• Ejercicio propuesto A:
Según el extracto sobre la libertad individual, ¿en qué se transformó la prisión de Millbank?
• Ejercicio propuesto B:
Enumere todos los casos que el extracto aduce para mostrar que la libre inversión del capital no es socialmente defendible.
• Ejercicio propuesto C:
Transcriba el pasaje del extracto que comienza en las palabras "La disminución de" y concluye tras "que al agente.".

• Extracto de la fuente:

La disminución de la libertad individual que ha tenido lugar durante los últimos veinte años es probable que continúe, ya que depende de dos causas persistentes. Por un lado, la técnica moderna hace más orgánica la sociedad; por otro, la moderna sociología hace a los hombres más y más enterados de las leyes causales en virtud de las cuales los actos de un hombre son útiles o perjudiciales para otro hombre. Si hemos de justificar cualquier forma particular de libertad individual en la sociedad científica del futuro, tendremos que hacerlo sobre la base de que la forma de libertad es para el bien de la sociedad como conjunto, y no, en la mayoría de los casos, sobre la base de que los actos interesados no afectan más que al agente.

Tomemos algunos ejemplos de principios tradicionales que no aparecen defendibles por más tiempo. El primer ejemplo que se ocurre se refiere a la inversión del capital. En la actualidad, y dentro de amplios límites, cualquier hombre que disponga de dinero para colocarlo puede invertirlo en lo que le plazca. Esta libertad fue defendida durante el laissez faire, con el lema de que el negocio que pagase mejor era sin más el más útil socialmente. Pocos hombres actuales se atreverían a mantener semejante doctrina. Sin embargo, la antigua libertad persiste. Es evidente que en una sociedad científica el capital sería invertido donde fuese mayor su utilidad social, y no donde ganase el mayor tipo de beneficio. Esto depende, con frecuencia, de circunstancias muy accidentales. Consideremos, por ejemplo, la competencia entre los ferrocarriles y los autobuses: los ferrocarriles tienen que pagar por su carácter de permanencia, mientras que los autobuses no. Pudiera suceder, en consecuencia, que para el capitalista no fuesen negocio los ferrocarriles, y los autobuses lo fuesen, aun cuando para la comunidad, considerada en conjunto, fuese cierto justamente el caso contrario. Otro caso: consideremos los beneficios de aquellos que tuvieron la buena ocurrencia de adquirir propiedad en la proximidad de la prisión de Millbank, poco antes de transformarse ésta en la Tate Gallery. El desembolso mediante el cual obtuvieron estos hombres su ganancia fue un gasto público, y esa ganancia no se corresponde con ninguna inversión favorable al público. Otro ejemplo más importante: consideremos la enorme cantidad de dinero que se gasta en anuncios. No puede sostenerse en modo alguno que éstos reporten ningún beneficio a la sociedad. El principio de permitir a cada capitalista invertir su dinero como le parezca, no es, en consecuencia, socialmente defendible.

• Datos suministrados:
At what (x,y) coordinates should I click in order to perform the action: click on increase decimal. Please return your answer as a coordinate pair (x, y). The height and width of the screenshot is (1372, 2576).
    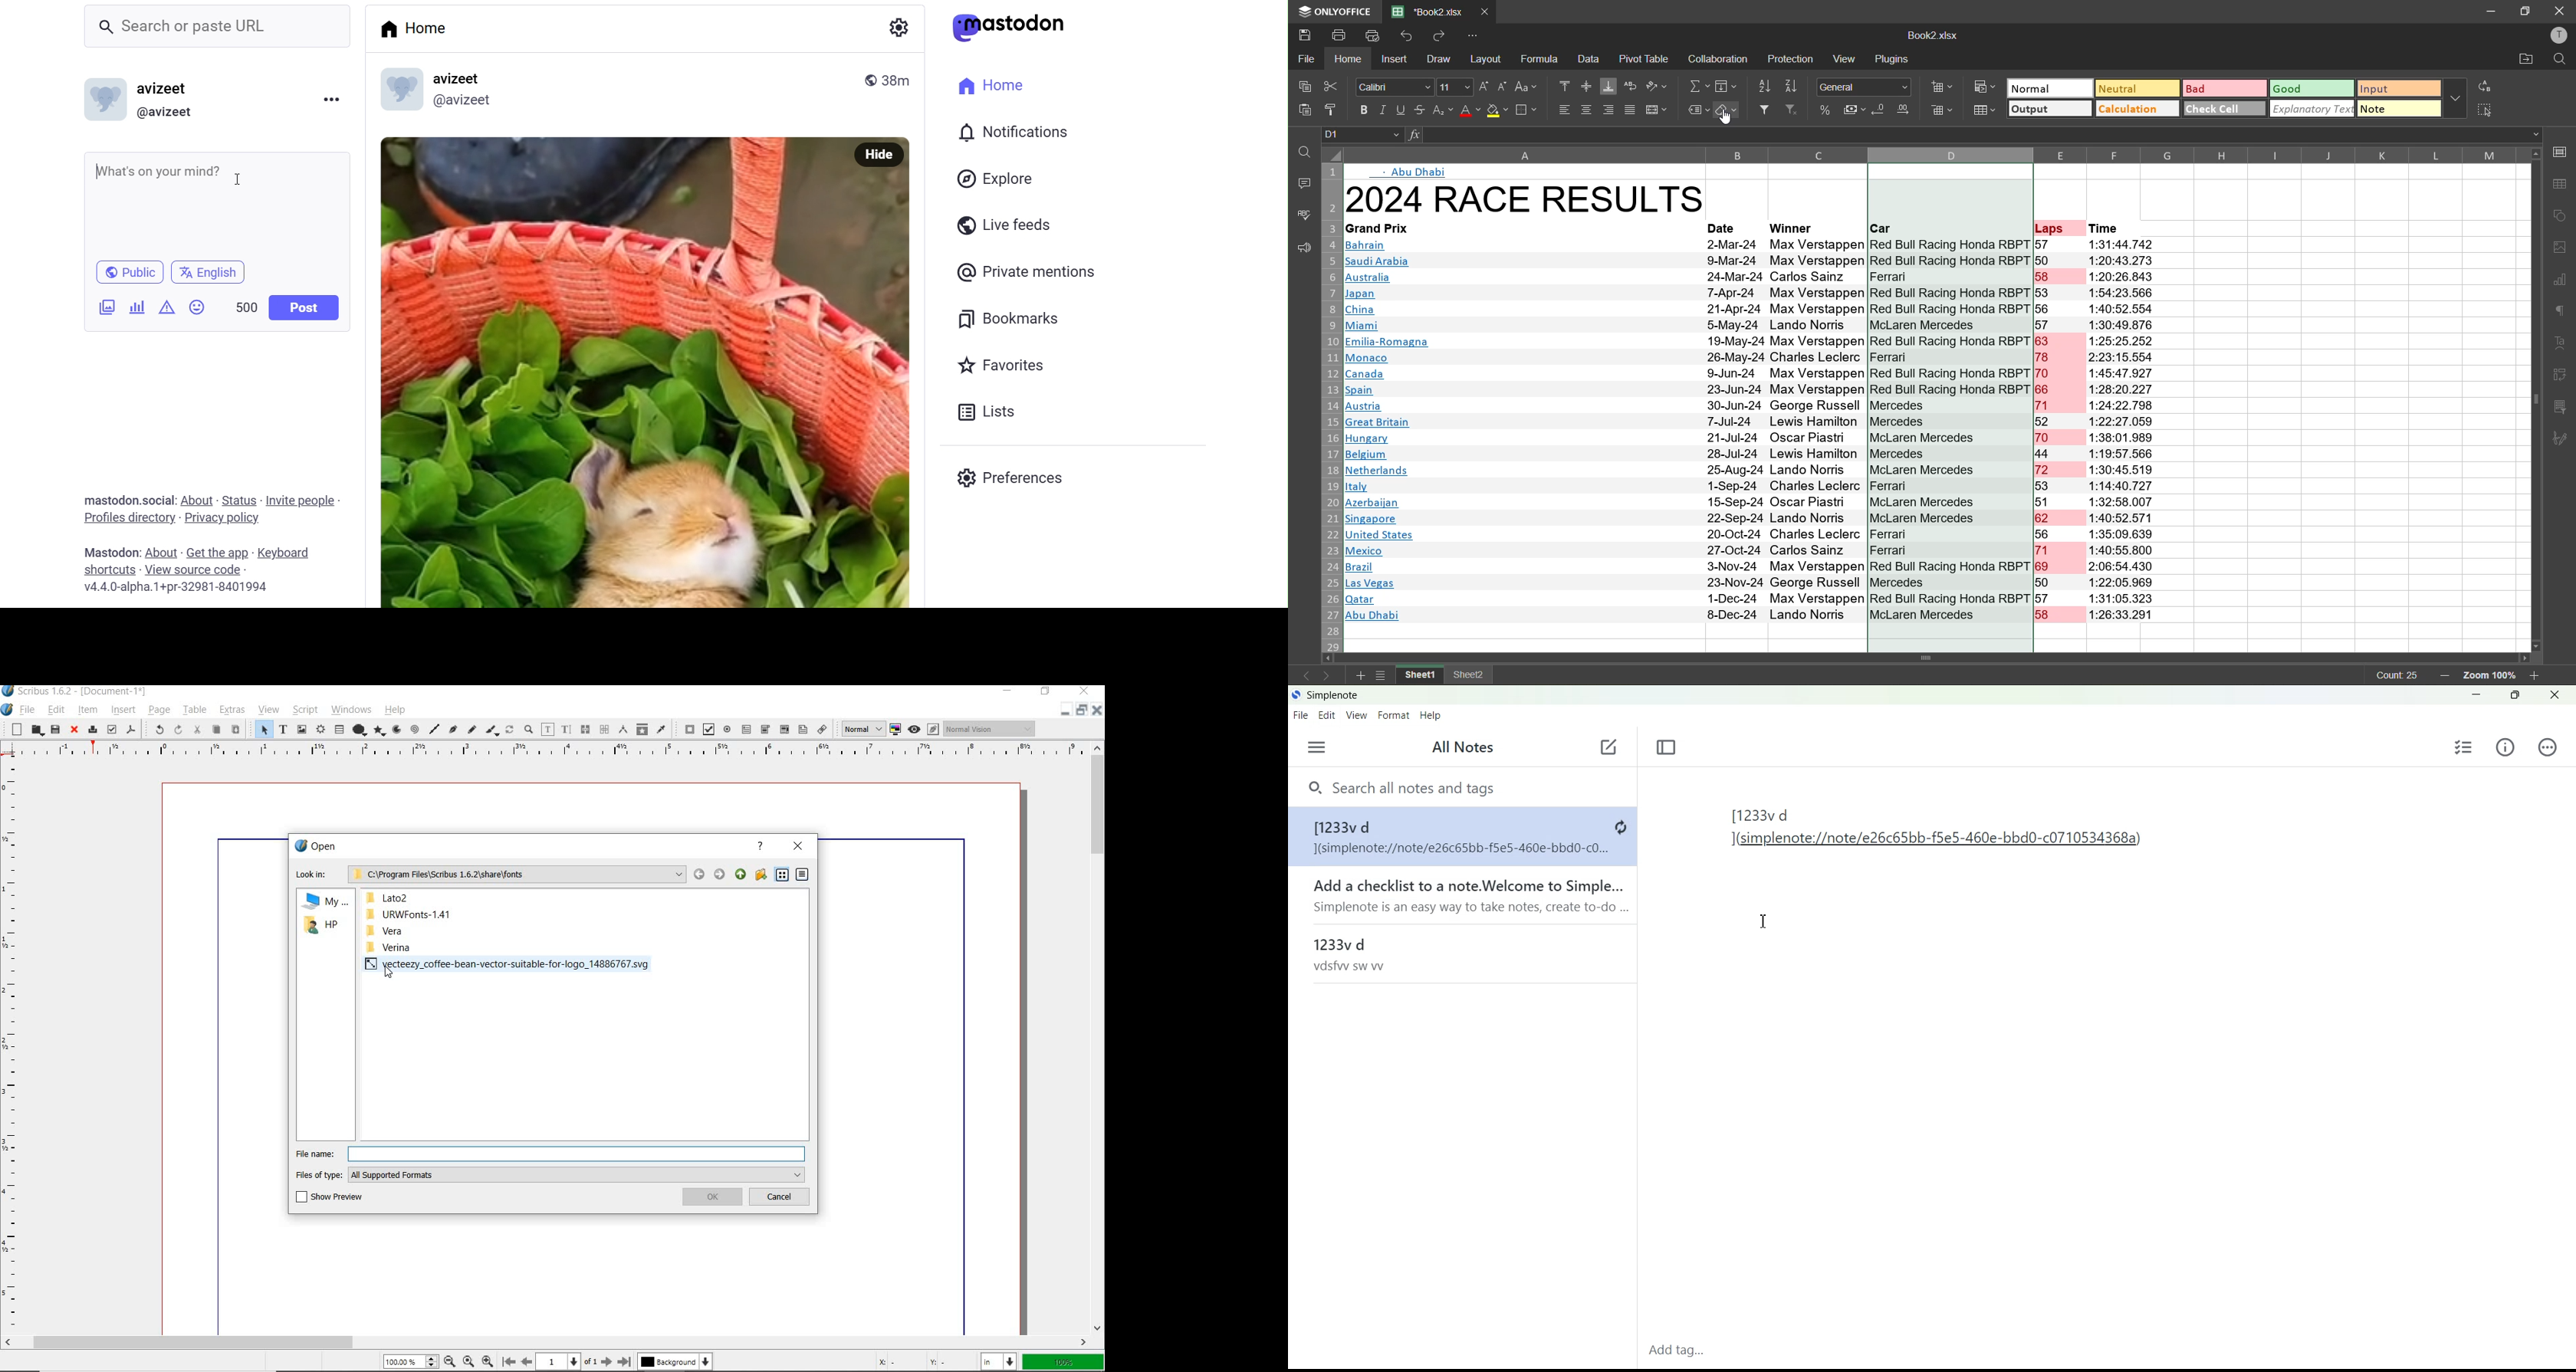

• Respuesta completa A:
En la Tate Gallery.

• Respuesta completa B:
- La competencia entre los ferrocarriles y los autobuses.
- Los beneficios de quienes adquirieron propiedad en la proximidad de la prisión de Millbank poco antes de que se transformara en la Tate Gallery.
- La enorme cantidad de dinero que se gasta en anuncios.

• Respuesta completa C:
La disminución de la libertad individual que ha tenido lugar durante los últimos veinte años es probable que continúe, ya que depende de dos causas persistentes. Por un lado, la técnica moderna hace más orgánica la sociedad; por otro, la moderna sociología hace a los hombres más y más enterados de las leyes causales en virtud de las cuales los actos de un hombre son útiles o perjudiciales para otro hombre. Si hemos de justificar cualquier forma particular de libertad individual en la sociedad científica del futuro, tendremos que hacerlo sobre la base de que la forma de libertad es para el bien de la sociedad como conjunto, y no, en la mayoría de los casos, sobre la base de que los actos interesados no afectan más que al agente.